(Stored items)
□ □ □
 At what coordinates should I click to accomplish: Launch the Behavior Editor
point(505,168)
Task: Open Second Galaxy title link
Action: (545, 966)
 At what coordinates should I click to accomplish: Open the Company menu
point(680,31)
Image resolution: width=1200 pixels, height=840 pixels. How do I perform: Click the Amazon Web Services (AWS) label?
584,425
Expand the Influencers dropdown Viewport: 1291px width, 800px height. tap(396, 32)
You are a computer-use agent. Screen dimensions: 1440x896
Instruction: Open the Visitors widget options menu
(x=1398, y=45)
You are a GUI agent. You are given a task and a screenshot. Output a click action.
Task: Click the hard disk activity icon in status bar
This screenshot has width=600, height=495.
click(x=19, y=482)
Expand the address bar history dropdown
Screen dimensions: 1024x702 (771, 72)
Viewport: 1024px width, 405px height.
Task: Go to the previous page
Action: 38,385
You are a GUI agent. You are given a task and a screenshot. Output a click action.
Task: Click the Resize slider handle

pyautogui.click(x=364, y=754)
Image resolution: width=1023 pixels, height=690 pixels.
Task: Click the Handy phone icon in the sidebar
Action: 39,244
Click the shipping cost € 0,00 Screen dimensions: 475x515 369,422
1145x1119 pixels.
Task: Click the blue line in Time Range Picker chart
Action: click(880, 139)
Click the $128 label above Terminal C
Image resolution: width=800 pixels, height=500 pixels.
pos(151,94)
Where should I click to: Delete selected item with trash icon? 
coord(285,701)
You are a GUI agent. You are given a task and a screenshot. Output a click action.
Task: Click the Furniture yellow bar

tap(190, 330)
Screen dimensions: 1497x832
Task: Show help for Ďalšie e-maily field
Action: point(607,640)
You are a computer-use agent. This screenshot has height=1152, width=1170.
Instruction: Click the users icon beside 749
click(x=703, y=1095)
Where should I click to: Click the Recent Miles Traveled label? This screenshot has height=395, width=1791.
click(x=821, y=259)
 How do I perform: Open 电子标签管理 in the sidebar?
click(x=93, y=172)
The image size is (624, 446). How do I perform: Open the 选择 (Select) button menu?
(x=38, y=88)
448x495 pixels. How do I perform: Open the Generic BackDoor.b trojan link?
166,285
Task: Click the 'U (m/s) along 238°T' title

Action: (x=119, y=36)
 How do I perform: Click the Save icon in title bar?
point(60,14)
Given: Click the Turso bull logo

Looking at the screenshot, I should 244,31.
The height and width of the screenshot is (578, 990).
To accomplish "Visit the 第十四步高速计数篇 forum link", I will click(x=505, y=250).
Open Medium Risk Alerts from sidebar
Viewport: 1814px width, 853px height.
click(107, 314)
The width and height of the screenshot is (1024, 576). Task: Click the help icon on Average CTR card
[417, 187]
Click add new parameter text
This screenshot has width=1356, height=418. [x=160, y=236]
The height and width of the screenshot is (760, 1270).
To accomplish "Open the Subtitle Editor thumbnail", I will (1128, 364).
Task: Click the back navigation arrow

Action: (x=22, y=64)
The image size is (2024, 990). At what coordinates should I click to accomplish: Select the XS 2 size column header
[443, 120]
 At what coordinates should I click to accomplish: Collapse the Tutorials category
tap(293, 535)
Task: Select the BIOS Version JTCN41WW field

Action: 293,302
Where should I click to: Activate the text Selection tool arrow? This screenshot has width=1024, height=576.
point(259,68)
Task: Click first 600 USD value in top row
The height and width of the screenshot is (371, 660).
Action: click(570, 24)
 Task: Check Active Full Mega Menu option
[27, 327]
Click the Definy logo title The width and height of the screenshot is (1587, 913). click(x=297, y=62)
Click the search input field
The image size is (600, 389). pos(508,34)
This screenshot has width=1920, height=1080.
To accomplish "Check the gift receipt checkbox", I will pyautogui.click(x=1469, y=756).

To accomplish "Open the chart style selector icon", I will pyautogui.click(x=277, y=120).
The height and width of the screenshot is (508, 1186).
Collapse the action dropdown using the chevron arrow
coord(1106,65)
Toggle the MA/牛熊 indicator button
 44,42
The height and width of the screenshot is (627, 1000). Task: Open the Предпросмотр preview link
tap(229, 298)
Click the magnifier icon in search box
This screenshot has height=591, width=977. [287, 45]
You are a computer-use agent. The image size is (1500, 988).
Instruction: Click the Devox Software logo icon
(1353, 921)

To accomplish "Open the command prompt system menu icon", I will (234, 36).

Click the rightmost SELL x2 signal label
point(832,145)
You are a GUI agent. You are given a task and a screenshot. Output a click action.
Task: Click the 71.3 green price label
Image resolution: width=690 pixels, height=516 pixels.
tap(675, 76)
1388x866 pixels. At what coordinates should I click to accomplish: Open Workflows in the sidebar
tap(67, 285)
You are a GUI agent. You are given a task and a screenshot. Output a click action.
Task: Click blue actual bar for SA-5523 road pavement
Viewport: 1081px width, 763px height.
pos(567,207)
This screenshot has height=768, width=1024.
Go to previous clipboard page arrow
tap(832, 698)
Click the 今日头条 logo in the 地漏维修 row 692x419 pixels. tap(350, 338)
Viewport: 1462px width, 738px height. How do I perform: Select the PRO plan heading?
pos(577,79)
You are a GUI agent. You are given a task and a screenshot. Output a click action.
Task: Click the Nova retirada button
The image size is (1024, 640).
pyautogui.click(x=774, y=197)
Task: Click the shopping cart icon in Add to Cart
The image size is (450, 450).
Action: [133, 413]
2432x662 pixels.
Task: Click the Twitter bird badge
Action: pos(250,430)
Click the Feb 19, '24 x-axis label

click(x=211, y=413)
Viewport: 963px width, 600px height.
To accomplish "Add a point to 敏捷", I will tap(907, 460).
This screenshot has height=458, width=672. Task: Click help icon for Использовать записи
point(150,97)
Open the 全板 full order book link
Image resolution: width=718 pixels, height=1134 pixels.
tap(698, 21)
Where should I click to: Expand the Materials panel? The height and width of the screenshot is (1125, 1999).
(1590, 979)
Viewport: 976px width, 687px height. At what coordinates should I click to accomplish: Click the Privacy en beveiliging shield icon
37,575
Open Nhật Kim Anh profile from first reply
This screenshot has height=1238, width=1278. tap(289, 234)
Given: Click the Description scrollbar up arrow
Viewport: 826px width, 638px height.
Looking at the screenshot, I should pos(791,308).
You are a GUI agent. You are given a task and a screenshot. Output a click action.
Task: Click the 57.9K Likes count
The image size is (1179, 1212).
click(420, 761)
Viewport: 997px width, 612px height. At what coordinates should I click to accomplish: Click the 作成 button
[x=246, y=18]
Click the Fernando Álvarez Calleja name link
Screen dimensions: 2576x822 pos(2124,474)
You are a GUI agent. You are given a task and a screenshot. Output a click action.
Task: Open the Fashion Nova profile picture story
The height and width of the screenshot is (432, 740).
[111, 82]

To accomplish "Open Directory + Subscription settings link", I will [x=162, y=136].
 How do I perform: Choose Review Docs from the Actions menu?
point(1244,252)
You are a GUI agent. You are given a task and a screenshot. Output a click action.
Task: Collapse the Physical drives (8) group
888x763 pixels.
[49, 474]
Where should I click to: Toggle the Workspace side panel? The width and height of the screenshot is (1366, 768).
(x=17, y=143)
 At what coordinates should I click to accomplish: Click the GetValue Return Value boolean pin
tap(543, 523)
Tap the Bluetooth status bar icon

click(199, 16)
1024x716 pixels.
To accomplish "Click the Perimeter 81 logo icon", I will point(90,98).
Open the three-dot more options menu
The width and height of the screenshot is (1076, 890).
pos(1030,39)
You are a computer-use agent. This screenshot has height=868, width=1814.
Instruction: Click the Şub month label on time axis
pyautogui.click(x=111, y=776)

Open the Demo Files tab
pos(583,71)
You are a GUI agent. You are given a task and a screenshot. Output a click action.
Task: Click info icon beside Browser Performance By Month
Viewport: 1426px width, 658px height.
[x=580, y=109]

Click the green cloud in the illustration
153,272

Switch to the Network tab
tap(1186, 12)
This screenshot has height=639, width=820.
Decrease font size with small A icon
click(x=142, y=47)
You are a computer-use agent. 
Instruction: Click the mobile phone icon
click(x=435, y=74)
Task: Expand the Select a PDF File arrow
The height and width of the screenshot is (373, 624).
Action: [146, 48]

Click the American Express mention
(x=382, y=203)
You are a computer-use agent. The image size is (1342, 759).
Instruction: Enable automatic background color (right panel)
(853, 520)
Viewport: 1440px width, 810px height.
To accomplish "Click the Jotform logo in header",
□ □ □
### ACTIVITY
Please count how many lines in the preceding records hold the word "computer", then give only that number.

### ANSWER TO THE PROBLEM
6